搭載体分野でも技術領域を広げている。StepLabは韓国内で初めて4m級3段展開型SAR(合成開口レーダー)メッシュアンテナを開発し、SAR衛星搭載体の核心技術を確保した。最近ではスケールアップTIPSを通じて、宇宙領域認識(SDA)用のAI(人工知能)を基盤にしたZoom光学モジュールを開発している。AI映像処理と高精度ジンバル技術を適用し、単一カメラで広域・狭域探索を行い、宇宙物体の探知・追跡性能を高める次世代光学搭載体だ。
StepLab関係者は「DaejeonSAT-1のシステム開発を行い、超小型衛星のシステム総合力まで備えた」とし、「DaejeonSAT-1には軌道到達後に衛星の姿を撮影するセルフカメラを搭載し、運用状態を確認する計画」と述べた。

メッシュアンテナ / StepLab提供
StepLabは今回の投資金を、宇宙飛行実証を確保した宇宙用メカニズム製品のグローバル事業化と量産体系構築に投入する。SARメッシュアンテナやAIを基盤にしたZoom光学モジュールなど次世代搭載体技術は、製品ごとの技術成熟度に合わせて国家研究開発事業と連携した宇宙実証を進め、後続の事業化を段階的に拡大する。
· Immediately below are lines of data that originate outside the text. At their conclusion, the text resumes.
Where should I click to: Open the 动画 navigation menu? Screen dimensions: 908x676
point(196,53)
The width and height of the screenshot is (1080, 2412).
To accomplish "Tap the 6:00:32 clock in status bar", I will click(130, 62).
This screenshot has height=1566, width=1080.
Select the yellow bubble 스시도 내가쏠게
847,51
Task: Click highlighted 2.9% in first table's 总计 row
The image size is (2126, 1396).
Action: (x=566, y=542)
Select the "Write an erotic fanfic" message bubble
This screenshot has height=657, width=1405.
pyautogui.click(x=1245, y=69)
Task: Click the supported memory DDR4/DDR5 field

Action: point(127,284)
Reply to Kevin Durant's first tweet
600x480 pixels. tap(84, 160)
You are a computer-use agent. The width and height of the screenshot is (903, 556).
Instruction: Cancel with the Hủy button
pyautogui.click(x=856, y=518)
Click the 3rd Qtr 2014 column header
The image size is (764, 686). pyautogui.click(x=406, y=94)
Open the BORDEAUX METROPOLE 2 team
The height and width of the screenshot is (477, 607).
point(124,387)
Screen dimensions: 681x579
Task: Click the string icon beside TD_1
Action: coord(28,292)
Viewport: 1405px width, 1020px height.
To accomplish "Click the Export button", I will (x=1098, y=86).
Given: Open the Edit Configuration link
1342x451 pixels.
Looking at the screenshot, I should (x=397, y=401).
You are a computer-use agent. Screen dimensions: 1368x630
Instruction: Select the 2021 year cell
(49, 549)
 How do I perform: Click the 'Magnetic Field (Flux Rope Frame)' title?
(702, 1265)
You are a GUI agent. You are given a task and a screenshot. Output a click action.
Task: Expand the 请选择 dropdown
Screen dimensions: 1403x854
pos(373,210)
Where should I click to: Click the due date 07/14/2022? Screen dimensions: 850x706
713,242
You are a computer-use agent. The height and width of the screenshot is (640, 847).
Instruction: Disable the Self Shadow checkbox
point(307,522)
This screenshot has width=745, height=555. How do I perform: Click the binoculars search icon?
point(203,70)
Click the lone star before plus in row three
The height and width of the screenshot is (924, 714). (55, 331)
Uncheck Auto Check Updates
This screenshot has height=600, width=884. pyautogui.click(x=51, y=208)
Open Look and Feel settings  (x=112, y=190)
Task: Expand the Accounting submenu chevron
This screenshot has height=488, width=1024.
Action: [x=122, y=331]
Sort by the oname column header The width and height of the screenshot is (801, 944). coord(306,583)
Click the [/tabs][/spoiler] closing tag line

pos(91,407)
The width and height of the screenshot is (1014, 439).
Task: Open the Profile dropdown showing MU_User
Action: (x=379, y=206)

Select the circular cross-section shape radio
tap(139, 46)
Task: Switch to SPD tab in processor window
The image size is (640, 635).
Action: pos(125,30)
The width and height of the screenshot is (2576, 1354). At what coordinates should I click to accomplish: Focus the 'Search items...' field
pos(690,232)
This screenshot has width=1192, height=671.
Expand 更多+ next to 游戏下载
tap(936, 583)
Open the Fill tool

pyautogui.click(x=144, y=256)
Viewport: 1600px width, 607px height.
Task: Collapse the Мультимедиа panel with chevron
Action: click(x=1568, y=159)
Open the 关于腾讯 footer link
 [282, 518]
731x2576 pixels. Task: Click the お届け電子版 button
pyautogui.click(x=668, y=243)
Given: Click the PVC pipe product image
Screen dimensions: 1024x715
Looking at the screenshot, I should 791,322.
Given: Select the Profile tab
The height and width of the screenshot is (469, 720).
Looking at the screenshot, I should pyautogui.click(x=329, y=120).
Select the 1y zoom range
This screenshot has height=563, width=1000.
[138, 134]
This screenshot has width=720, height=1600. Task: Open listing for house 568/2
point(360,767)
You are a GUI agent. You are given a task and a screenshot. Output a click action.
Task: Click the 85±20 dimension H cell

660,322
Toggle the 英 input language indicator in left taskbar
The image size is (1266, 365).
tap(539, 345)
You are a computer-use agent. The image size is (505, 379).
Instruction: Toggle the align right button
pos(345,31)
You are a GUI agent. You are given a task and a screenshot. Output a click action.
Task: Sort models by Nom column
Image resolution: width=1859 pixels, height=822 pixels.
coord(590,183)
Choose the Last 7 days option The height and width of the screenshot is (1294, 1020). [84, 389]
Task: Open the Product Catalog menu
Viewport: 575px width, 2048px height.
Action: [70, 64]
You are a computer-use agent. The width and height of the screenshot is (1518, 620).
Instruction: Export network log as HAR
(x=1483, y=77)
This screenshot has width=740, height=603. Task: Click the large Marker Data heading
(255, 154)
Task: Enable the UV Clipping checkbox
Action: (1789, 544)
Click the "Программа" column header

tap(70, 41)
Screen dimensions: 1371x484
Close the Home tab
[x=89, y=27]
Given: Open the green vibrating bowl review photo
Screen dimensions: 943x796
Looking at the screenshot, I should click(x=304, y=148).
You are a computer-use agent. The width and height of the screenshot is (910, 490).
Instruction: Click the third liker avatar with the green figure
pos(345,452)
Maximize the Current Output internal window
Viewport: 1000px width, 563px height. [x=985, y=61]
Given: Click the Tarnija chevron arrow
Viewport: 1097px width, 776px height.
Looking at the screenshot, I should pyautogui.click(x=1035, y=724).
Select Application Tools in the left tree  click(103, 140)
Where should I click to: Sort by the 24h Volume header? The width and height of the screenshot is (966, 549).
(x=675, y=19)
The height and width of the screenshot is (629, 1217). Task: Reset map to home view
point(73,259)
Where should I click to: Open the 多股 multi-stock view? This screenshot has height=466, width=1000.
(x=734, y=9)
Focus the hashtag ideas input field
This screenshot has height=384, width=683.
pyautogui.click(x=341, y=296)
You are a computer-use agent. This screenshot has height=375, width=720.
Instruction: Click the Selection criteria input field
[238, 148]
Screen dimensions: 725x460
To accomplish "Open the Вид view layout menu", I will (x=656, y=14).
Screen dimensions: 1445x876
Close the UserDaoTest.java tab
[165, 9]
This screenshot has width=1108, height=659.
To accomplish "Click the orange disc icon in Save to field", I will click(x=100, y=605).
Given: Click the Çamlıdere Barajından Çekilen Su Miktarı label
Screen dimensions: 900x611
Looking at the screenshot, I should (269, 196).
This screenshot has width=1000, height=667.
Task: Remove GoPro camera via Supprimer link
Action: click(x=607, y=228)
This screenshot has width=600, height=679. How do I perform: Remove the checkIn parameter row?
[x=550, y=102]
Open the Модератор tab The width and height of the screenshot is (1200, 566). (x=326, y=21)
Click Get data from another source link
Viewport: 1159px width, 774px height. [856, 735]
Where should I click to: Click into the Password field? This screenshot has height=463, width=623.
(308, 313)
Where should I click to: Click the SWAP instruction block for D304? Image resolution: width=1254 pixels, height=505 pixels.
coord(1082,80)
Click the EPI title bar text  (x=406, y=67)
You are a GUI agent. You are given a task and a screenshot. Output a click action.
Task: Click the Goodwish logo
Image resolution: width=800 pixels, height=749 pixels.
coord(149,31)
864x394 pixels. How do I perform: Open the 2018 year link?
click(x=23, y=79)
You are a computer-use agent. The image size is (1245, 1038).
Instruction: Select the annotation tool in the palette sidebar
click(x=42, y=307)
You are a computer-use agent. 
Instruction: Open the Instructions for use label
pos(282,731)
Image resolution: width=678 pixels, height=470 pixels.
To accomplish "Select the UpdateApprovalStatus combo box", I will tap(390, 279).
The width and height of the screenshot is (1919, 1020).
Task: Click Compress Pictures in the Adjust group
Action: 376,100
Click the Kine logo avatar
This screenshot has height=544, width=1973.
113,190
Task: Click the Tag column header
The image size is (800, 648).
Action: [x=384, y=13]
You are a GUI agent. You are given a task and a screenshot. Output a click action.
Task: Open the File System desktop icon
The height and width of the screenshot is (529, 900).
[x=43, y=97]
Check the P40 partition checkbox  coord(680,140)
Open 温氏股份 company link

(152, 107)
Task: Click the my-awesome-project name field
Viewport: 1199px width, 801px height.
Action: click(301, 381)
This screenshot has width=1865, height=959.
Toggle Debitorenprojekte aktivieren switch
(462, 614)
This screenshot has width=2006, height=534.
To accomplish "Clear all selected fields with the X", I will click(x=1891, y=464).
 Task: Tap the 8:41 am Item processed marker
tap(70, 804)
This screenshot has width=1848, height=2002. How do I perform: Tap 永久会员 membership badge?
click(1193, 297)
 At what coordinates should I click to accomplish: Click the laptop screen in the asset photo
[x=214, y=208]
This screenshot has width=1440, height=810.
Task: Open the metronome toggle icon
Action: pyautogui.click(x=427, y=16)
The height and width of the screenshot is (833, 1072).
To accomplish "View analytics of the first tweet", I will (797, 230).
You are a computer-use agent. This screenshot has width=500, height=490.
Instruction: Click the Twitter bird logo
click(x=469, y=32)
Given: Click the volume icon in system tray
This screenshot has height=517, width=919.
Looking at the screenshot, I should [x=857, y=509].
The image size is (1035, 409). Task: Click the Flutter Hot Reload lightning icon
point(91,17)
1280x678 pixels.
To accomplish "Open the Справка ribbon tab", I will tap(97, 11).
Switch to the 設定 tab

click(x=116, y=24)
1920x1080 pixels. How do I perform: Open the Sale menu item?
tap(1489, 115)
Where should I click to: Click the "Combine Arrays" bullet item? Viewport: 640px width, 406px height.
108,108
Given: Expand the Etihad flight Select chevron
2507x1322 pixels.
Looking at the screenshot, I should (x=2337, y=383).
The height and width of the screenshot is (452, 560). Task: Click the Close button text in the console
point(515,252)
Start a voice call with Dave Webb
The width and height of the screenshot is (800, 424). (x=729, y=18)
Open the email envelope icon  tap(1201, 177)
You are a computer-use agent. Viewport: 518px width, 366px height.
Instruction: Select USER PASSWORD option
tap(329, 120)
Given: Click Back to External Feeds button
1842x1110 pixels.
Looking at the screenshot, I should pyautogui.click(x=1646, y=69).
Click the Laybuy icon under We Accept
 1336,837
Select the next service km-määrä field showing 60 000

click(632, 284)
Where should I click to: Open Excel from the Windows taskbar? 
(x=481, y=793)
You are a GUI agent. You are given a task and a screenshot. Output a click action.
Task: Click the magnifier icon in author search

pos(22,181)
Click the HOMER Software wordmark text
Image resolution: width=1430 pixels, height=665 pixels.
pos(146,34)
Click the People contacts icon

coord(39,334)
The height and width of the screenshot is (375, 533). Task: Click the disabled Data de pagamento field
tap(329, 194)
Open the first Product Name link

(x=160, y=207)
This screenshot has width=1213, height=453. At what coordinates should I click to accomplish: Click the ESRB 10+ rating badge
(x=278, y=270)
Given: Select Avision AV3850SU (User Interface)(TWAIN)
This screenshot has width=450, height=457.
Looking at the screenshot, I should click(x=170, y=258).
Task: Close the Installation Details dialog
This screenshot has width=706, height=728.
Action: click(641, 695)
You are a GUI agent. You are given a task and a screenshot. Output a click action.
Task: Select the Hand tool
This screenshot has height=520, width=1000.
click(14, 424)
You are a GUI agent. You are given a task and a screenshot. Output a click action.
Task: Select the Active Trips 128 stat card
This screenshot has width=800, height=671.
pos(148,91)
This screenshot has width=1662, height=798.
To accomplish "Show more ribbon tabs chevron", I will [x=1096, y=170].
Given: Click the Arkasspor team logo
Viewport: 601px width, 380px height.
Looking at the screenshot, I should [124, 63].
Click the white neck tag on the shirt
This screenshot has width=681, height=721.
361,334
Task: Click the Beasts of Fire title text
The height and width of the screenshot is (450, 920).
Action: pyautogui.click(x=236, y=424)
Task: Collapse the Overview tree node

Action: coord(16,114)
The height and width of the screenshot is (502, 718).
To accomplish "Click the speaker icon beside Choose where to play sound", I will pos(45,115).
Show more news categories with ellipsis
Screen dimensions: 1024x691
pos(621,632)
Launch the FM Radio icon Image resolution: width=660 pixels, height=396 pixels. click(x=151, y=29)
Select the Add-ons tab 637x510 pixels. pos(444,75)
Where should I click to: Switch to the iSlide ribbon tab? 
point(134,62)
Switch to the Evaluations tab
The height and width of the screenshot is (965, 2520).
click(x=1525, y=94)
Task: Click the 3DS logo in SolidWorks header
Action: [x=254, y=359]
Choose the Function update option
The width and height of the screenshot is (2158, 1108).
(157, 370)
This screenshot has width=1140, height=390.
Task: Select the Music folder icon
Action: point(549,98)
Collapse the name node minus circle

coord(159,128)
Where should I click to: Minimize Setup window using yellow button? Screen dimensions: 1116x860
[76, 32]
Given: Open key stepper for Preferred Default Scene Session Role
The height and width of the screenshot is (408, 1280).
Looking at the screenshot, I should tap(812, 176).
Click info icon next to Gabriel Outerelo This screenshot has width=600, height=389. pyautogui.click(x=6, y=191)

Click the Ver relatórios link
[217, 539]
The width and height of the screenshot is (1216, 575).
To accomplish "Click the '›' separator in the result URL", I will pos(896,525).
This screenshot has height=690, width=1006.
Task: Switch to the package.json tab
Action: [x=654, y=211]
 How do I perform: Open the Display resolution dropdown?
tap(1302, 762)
オ・ヒョンウンStepLab代表は「当初の目標額を上回る110億ウォン規模のシリーズA投資誘致を終えたことは、これまで蓄積してきた宇宙用メカニズム技術と将来の成長可能性が市場で認められた成果」と話した。続けて「今回の投資を契機に宇宙用メカニズム製品のグローバル事業化を本格化し、次世代搭載体技術の宇宙実証を進める」とし、「宇宙用メカニズムと搭載体、超小型衛星のシステム技術を網羅する技術競争力を土台に、グローバルな宇宙システム企業に成長する」と付け加えた。